## Task prompt
Every line from the one with "Task: Click the 2.4K Organic keywords count" to the final line of the listing below should be repeated exactly, and only those.

─── Given records

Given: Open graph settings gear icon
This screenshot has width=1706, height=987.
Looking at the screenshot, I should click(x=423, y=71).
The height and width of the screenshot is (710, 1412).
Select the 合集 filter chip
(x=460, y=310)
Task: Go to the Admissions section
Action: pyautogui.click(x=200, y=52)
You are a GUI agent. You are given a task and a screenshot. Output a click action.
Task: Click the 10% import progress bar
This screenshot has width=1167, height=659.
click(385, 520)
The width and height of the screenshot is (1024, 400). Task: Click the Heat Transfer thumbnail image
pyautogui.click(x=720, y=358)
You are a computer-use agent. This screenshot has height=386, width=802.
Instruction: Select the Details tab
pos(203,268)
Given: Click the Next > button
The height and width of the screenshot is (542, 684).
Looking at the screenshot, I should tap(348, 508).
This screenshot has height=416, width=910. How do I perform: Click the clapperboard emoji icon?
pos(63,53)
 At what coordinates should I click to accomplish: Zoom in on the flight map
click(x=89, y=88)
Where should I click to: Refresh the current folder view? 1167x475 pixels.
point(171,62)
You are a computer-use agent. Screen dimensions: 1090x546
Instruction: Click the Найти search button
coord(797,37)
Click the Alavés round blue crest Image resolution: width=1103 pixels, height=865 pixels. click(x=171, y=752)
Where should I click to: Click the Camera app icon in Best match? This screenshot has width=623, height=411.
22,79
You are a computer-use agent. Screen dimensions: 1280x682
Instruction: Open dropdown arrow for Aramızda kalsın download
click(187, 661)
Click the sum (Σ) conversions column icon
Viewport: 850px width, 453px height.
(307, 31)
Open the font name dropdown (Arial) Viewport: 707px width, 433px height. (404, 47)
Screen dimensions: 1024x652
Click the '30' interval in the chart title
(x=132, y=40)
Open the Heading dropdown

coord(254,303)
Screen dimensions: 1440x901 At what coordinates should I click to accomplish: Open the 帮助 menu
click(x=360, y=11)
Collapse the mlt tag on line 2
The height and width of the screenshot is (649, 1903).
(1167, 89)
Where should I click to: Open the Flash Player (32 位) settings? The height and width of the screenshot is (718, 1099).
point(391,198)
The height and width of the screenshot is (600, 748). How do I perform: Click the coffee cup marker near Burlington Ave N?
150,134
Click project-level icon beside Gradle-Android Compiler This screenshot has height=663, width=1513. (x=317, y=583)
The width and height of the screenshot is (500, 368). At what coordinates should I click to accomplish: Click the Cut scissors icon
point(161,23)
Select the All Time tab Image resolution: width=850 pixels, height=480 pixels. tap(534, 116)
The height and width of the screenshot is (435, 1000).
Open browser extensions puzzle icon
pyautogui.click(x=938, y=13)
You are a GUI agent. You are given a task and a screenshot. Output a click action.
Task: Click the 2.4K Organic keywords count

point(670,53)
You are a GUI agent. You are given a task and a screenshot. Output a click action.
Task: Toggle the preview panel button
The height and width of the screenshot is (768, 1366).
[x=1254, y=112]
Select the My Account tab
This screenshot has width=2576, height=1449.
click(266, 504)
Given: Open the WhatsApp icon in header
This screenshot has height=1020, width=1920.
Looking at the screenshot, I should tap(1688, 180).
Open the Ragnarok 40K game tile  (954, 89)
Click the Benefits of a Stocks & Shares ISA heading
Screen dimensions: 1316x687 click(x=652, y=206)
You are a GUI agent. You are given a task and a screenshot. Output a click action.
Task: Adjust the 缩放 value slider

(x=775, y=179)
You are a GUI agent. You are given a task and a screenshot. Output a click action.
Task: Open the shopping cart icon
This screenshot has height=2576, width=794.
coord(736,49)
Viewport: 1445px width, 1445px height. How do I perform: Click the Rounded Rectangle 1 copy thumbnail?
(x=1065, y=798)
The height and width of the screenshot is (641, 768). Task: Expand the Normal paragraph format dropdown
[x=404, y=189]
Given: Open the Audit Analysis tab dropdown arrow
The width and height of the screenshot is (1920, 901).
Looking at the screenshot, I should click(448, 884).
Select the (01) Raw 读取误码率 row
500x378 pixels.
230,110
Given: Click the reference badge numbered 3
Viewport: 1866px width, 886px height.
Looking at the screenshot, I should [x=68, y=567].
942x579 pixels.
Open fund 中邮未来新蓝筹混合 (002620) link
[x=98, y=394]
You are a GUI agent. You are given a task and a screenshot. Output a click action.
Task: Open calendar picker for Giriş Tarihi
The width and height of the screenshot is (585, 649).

──────

## Output of the task
Task: Click the 2.4K Organic keywords count

point(670,53)
You are a GUI agent. You are given a task and a screenshot. Output a click action.
Task: Toggle the preview panel button
The height and width of the screenshot is (768, 1366).
[x=1254, y=112]
Select the My Account tab
This screenshot has width=2576, height=1449.
click(266, 504)
Given: Open the WhatsApp icon in header
This screenshot has height=1020, width=1920.
Looking at the screenshot, I should tap(1688, 180).
Open the Ragnarok 40K game tile  (954, 89)
Click the Benefits of a Stocks & Shares ISA heading
Screen dimensions: 1316x687 click(x=652, y=206)
You are a GUI agent. You are given a task and a screenshot. Output a click action.
Task: Adjust the 缩放 value slider

(x=775, y=179)
You are a GUI agent. You are given a task and a screenshot. Output a click action.
Task: Open the shopping cart icon
This screenshot has height=2576, width=794.
coord(736,49)
Viewport: 1445px width, 1445px height. How do I perform: Click the Rounded Rectangle 1 copy thumbnail?
(x=1065, y=798)
The height and width of the screenshot is (641, 768). Task: Expand the Normal paragraph format dropdown
[x=404, y=189]
Given: Open the Audit Analysis tab dropdown arrow
The width and height of the screenshot is (1920, 901).
Looking at the screenshot, I should click(448, 884).
Select the (01) Raw 读取误码率 row
500x378 pixels.
230,110
Given: Click the reference badge numbered 3
Viewport: 1866px width, 886px height.
Looking at the screenshot, I should [x=68, y=567].
942x579 pixels.
Open fund 中邮未来新蓝筹混合 (002620) link
[x=98, y=394]
You are a GUI agent. You are given a task and a screenshot. Output a click action.
Task: Open calendar picker for Giriş Tarihi
The width and height of the screenshot is (585, 649).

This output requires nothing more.